I got home after 7pm last night and was sitting forlornly, listening to “My Favourite Dress” by The Wedding Present – who were playing the first date of their second Australian tour last night. I had hoped to go but was defeated by circumstance, logistics and weariness.
“What time are they on?” asked M.
“If you go now you’ll just make it…I’ll mind the kids, go! Go! GO!!”
I went. Walked in the door as they cracked out the first chords and spent a happy hour getting utterly sweat-soaked. The band was so tight – the mix was FANTASTIC.
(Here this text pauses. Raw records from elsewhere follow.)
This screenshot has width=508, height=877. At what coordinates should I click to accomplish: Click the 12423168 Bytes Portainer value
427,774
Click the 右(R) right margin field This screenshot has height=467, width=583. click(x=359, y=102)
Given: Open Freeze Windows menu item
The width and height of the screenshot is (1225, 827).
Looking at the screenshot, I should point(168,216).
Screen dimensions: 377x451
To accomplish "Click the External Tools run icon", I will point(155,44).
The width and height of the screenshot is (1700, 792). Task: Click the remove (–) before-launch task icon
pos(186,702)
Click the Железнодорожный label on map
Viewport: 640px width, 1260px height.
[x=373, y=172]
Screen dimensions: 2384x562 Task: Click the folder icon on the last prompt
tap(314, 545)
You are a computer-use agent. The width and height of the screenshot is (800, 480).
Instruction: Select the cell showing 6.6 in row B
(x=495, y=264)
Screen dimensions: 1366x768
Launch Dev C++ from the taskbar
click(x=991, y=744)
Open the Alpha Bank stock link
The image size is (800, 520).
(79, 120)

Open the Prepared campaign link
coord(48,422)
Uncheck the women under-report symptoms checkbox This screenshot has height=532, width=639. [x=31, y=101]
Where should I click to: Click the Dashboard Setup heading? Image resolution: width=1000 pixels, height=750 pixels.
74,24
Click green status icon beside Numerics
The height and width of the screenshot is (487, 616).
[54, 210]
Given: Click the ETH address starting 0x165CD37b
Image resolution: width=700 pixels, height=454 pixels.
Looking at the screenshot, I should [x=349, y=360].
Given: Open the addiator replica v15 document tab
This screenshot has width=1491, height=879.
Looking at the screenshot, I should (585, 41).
The pub abounded, once more, with the old-school nerdy types. There were grey-hairs. It was all comforting. The Wedding Present crank out such good stuff that it obviously transcends generations. I’m sticking myself in there with the old-school nerdys – most of my Wedding Present is on vinyl…
Mr David Gedge. Somewhat deprecating about the sameness of the tracks on George Best – more than 20 years old and full of crunch and swagger. He joked that you could play the same bassline to any of them…and got off very lightly…
They didn’t begin with George Best playlist, but slipped in a few tracks at the top of the setlist. They played ‘Heather’ – a favourite, and the crowd swooned along to it. There was also “Deer Cought in the Headlights” from Valentina, the album from 2012, which was one of the highlights of the night.
There were cheers as they began the album playlist with “Everyone Thinks He Looks Daft” but this, in my opinion, was eclipsed by “What Did Your Last Servant Die Of?”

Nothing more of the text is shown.